= Henei Commandery =

Ancient Chinese political subdivision

Henei Commandery (河內郡) was a commandery of China from Han dynasty to Tang dynasty, located in modern Henan province, to the north of Yellow River.

In ancient China, Henei ("Inside the Yellow River") referred to the land north of the lower Yellow River. The commandery was established during Emperor Gaozu of Han's reign. It administered 18 counties: Huai (懷), Ji (汲), Wude (武德), Bo (波), Shanyang (山陽), Heyang (河陽), Zhou (州), Gong (共), Pinggao (平皋), Zhaoge (朝歌), Xiuwu (脩武), Wen (溫), Yewang (野王), Huojia (獲嘉), Zhi (軹), Qinshui (沁水), Longlü (隆慮) and Dangyin (蕩陰). The 2 AD census recorded 1,067,097 people in 241,246 households, while the census in 140 AD recorded 159,770 households and 801,558 people.

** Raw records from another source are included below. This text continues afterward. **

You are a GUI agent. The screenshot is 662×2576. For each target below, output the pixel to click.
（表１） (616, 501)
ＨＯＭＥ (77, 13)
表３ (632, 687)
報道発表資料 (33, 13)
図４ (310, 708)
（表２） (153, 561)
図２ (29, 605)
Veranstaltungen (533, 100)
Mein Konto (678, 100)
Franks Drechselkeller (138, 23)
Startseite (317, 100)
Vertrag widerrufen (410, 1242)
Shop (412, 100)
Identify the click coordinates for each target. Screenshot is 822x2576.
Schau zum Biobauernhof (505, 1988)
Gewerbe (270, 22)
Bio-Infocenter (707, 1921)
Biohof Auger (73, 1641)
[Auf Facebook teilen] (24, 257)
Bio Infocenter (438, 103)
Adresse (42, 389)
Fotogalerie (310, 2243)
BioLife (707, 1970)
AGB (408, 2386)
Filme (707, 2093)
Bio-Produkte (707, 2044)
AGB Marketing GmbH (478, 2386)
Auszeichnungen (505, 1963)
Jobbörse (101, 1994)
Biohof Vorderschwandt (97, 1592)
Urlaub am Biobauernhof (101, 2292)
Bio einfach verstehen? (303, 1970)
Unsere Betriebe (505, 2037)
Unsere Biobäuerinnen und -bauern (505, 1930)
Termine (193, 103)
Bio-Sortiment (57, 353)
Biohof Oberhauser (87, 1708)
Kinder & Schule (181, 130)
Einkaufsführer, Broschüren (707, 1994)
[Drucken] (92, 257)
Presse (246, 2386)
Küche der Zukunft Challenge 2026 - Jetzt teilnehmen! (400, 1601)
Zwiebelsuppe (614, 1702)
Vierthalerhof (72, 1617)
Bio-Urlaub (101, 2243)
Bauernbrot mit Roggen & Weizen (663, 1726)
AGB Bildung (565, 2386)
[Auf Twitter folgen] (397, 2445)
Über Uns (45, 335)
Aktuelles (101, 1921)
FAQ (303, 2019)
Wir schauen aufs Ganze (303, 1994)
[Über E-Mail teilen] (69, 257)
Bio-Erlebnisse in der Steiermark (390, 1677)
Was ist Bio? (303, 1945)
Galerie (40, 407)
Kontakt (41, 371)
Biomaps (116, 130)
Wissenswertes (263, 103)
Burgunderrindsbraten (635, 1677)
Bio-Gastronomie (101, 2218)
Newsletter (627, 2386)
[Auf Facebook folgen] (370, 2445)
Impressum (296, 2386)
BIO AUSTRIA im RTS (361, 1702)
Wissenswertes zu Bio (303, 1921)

Over the course of Jin and Northern Wei dynasties, the Han-era Henei Commandery was divided into four commanderies including Henei, Linlü (林慮), Ji and Wude. According to the Book of Wei, the population was 42,601, 55,714, 102,997, and 52,372 respectively.

In early Kaihuang era, the much reduced Henei Commandery was merged into Huai Prefecture (懷州). Later, Henei Commandery became an alternative name of Huai. In 742 AD, the prefecture had 5 counties, and a population of 318,126.